Credo nella natura benevola degli esseri umani, e in questo Rousseau non c’entra più di tanto. C’entra, invece, la capacità di commozione, dall’etimo latino “commovēre”, mettere in movimento, agitare, rompere la fissità. Dunque l’incorrotto originale che è in noi non può che commuoversi di fronte ad Ezio Bosso, che da oggi non c’è più. Almeno nel suo essere fisico.
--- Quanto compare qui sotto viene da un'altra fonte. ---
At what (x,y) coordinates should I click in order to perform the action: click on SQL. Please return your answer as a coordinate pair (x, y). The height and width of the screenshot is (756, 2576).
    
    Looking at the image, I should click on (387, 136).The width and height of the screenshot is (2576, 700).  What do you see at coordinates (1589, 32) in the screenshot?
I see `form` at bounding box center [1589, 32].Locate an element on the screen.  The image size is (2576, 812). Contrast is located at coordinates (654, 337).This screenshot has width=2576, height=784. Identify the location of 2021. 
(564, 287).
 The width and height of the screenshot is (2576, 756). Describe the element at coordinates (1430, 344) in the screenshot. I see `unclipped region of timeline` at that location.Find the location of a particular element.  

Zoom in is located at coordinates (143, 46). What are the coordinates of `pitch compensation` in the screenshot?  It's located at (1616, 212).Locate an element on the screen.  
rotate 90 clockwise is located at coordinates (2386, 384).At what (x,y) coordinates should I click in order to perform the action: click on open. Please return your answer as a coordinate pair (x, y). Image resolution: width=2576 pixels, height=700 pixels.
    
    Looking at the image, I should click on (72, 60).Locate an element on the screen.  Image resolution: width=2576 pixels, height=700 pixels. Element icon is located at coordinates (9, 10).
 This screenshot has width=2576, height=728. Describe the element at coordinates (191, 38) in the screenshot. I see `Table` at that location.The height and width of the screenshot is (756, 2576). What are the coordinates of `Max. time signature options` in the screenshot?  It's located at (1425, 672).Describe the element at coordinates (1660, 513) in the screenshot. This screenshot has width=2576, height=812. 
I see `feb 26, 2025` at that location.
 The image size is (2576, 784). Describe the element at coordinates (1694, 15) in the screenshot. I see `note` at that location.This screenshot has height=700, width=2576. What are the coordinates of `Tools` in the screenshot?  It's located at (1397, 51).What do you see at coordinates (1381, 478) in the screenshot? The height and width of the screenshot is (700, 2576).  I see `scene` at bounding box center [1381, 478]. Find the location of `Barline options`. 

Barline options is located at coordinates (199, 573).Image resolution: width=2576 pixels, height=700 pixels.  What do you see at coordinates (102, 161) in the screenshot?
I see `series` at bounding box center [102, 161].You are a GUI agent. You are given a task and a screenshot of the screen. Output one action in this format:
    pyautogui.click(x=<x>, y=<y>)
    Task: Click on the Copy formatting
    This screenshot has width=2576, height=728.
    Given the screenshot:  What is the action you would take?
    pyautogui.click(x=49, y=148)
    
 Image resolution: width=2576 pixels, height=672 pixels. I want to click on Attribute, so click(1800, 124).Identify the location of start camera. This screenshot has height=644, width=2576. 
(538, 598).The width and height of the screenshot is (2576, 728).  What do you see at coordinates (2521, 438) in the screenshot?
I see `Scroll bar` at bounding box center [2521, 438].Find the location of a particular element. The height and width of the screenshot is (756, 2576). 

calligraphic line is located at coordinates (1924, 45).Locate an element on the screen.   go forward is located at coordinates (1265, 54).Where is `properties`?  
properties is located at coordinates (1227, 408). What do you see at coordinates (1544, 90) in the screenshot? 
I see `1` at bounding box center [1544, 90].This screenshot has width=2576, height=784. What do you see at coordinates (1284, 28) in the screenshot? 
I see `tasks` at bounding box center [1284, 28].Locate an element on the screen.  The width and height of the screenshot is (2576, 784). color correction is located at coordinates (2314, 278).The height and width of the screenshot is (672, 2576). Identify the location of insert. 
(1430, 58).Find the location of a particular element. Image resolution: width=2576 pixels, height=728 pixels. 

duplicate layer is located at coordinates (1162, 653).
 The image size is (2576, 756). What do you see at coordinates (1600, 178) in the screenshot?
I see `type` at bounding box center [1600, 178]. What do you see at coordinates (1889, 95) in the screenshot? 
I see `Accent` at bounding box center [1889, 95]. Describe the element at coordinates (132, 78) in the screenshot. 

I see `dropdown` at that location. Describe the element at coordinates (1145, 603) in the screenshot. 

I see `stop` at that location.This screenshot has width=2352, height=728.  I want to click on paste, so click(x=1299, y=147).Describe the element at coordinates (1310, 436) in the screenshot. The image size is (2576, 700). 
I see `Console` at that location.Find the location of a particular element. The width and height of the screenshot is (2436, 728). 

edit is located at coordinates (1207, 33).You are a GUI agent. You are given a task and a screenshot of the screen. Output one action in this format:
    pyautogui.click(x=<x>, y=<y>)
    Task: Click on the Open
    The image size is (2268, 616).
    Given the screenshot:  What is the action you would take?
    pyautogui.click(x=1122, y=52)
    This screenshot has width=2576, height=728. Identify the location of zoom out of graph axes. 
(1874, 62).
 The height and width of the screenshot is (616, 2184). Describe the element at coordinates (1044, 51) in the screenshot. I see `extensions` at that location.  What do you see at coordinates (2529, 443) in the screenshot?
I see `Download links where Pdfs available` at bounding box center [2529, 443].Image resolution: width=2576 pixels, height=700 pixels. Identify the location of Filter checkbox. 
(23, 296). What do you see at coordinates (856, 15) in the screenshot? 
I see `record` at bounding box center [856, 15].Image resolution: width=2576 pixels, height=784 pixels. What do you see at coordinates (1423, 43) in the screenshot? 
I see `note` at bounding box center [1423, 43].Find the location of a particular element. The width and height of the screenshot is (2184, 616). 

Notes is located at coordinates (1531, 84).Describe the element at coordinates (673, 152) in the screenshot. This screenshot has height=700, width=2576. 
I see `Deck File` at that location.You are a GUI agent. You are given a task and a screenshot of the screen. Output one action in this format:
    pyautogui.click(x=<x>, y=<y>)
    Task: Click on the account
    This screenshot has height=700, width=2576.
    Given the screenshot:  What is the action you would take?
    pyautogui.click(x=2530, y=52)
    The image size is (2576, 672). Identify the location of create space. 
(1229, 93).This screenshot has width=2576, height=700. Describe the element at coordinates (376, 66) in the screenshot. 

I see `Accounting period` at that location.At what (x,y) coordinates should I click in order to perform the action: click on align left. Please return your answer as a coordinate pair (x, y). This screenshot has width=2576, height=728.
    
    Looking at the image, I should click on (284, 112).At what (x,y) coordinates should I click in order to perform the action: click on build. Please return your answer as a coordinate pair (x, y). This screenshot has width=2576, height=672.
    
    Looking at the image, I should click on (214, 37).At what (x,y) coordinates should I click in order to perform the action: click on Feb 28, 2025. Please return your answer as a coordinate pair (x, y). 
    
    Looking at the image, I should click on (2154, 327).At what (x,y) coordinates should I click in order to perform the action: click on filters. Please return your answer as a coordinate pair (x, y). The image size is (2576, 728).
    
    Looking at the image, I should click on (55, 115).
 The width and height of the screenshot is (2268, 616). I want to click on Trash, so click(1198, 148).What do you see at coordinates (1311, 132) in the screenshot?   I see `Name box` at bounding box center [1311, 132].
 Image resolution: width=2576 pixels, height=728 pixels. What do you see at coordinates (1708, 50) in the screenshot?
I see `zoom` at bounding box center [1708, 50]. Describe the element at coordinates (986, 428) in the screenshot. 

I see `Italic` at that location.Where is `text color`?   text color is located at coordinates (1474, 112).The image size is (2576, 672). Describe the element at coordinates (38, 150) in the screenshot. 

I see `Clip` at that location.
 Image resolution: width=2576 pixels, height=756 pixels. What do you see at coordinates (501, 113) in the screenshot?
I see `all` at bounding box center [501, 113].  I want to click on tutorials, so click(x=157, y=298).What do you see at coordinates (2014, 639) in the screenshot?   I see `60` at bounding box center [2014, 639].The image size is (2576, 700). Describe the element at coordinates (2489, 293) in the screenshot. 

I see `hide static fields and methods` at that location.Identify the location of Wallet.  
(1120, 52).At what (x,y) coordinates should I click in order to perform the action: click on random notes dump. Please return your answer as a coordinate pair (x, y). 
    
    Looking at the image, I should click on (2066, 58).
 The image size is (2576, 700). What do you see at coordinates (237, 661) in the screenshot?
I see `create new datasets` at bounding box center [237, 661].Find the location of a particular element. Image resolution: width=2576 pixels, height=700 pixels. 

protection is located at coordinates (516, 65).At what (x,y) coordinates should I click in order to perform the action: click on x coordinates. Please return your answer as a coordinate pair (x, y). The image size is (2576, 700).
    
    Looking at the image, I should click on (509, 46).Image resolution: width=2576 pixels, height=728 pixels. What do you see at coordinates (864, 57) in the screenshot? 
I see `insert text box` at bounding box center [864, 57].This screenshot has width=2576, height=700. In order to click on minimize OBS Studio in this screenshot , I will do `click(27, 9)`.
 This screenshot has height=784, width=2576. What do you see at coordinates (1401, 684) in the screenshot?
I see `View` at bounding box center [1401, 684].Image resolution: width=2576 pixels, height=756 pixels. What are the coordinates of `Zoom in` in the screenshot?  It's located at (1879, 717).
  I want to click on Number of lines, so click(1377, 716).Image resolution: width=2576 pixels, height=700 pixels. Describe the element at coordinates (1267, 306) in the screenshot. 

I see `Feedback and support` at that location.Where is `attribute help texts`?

Si è detto tutto in qualche ora da che si è sparsa la notizia e forse si è pianto di fronte alla sua estatica ed estetica capacità di trasmutare la sofferenza in serenità, sorriso, speranza. Musica, elemento che si addice agli angeli. Chi ha avuto la fortuna di ascoltare dal vivo un suo concerto, oltre la musica – bellissima, magnetica, piena, nelle armonie e nelle pause di silenzio, nei gesti del Maestro d’orchestra, nell’eleganza assoluta della sua presenza in scena – serba qualcosa di più di un’eco musicale. È una traccia di umanità che urla l’ingiusto ed il sublime, il dramma ed il riscatto, il limite e il suo superamento.
Bosso entrava nel dolore per raggiungere la sua arte e liberava con la sua musica il dolore degli altri. Perché ci sono tanti malati come il Maestro in questo mondo, quelli che non guariranno mai, che non avranno mai attorno a loro l’empatia riservata al musicista, che non riusciranno mai a trovare la forza per un traguardo. Perché non c’è nessun traguardo in una malattia che ti succhia la vita ogni giorno di più. Chissà, forse in questo lungo tempo di sospensione che abbiamo dovuto vivere, con le giornate scandite dai bollettini di guerra dal fronte Covid, giorni che ci hanno messo in faccia le terribili tabelle della malattia e dell’ineluttabilità della fine, probabilmente il nostro pensiero ha incrociato, almeno per un momento, il destino delle tante persone negli ospedali e fra quelle di chi non ce la faceva.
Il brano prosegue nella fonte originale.